The Moneyless Manifesto: Ekonomi kasih (Mark Boyle, 2012)

Bahkan setelah sekian lama, matahari tidak pernah berkata pada Bumi, “Kau berutang padaku.” Lihatlah yang terjadi dengan kasih serupa itu. ...

20240906

Maskapai Penerbangan Petani (2/3) (Yasutaka Tsutsui, 1979)

Si Hidung Merah memandangku tajam. “Hei, kalau kamu mau kembali ke kantormu secepatnya, sebaiknya tidak usah tanya yang begitu. Tidak perlu juga banyak bicara ke orang-orang soal itu. Kamu bilang kamu ini penulis, dan tadinya aku tidak mau kasih tahu tentang pesawat itu, karena kamu mungkin akan menuliskannya. Aku memberitahumu hanya karena kamu tadi bilang kamu sudah putus asa.”

“Aku tidak akan memberi tahu siapa-siapa,” aku menyatakannya keras-keras, mengkerut di bawah pelototan mengerikan si Hidung Merah. “Aku tidak akan memberi tahu siapa-siapa, dan aku tidak akan menulis tentang pesawat itu di majalah.” Tak ayal lagi—pesawat itu milik pribadi, dan dijalankan tanpa izin.

“Tidak perlu khawatir,” si Mata Belekan memanggilku diiringi senyuman. “Gorohachi itu pilot yang cakap, dan dia punya izin terbang.”

Mungkinkah orang menerbangkan pesawat tanpa izin?

“Baiklah, jadikah kita naik pesawat itu?” Hatayama berbisik kepadaku disertai kecemasan.

“Tentu saja kita akan naik pesawat itu!” jawabku. “Kita ini sedang terburu-buru. Ada kesempatan baik begitu, bodoh kalau tidak kita ambil.”

Aku sedikit khawatir mengenai jenis pesawat itu. Namun saat ini kemarahan Kepala Editor lah yang lebih mengkhawatirkan. Aku tidak berhak pilih-pilih.

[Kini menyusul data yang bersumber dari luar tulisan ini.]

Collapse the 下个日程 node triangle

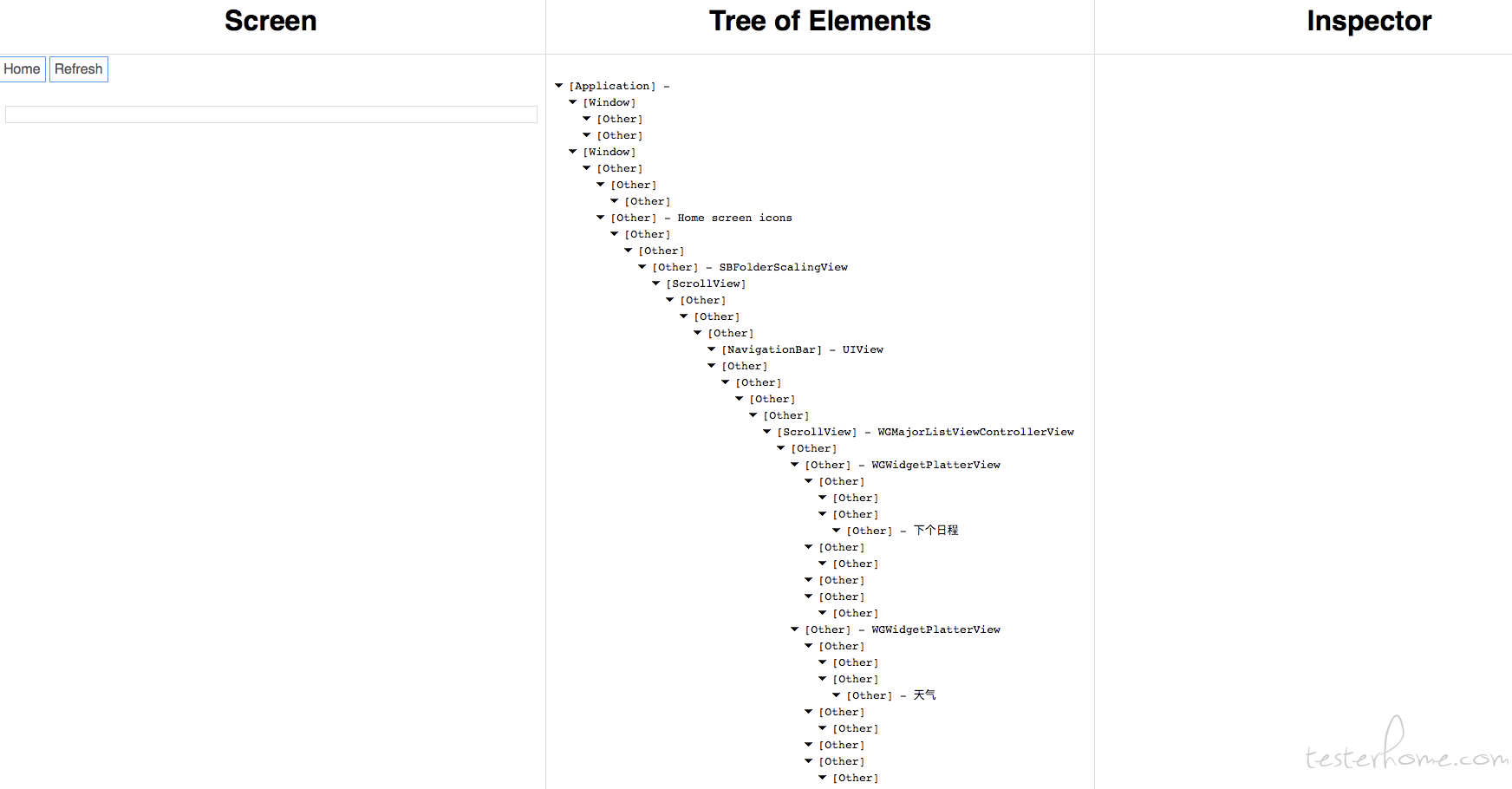pyautogui.click(x=837, y=531)
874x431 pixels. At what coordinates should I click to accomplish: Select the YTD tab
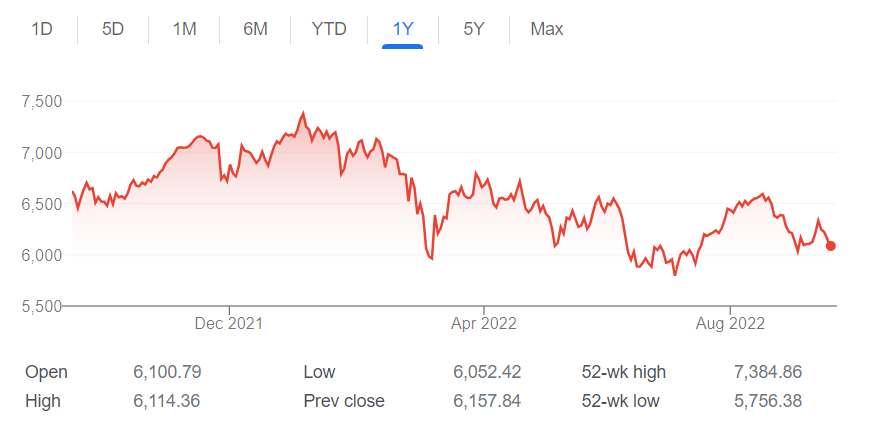[x=329, y=29]
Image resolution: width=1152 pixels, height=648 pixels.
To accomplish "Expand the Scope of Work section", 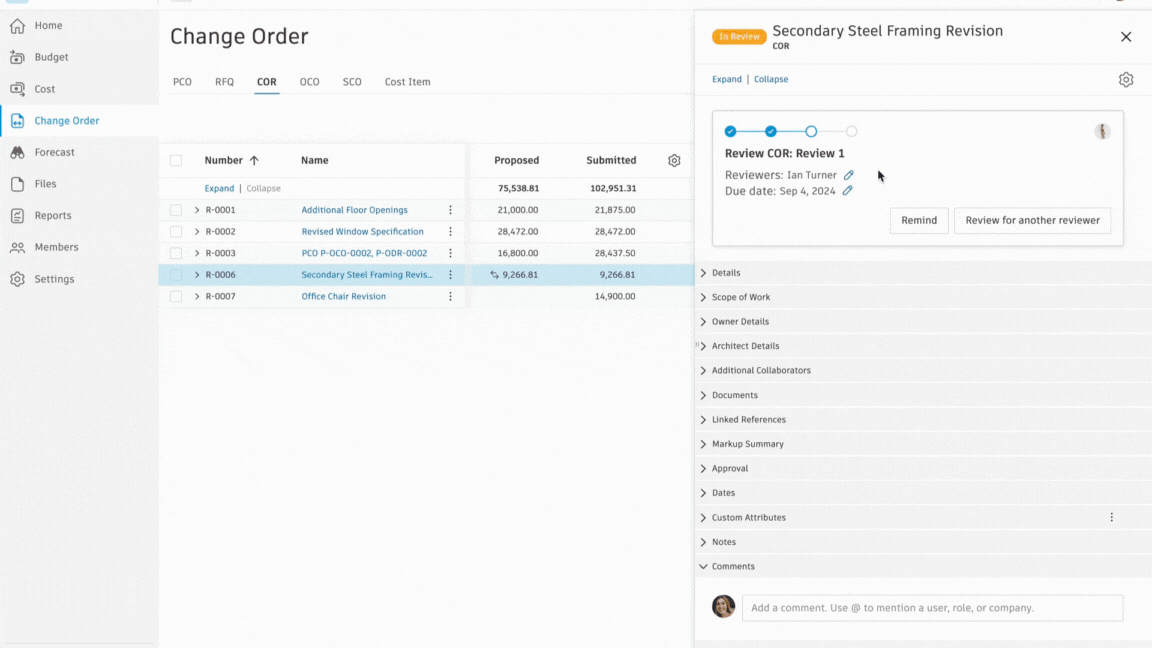I will 742,296.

“Tapi bukankah Gorohachi baru digigit ular berbisa,” lanjut si Mata Belekan.

“Hah? Katanya dia sudah ditangani di RSU Shiokawa. Dia akan baik-baik saja,” kata si Hidung Merah. “Di sana juga ada persediaan darah.”

Sekarang pakaian kami telah kering. Aku dan Hatayama memakan salah satu bekal makan siang yang kami bawa. Pesawat itu masih belum kunjung datang. Hujan telah sedikit mereda, tetapi anginnya bertambah kencang saja.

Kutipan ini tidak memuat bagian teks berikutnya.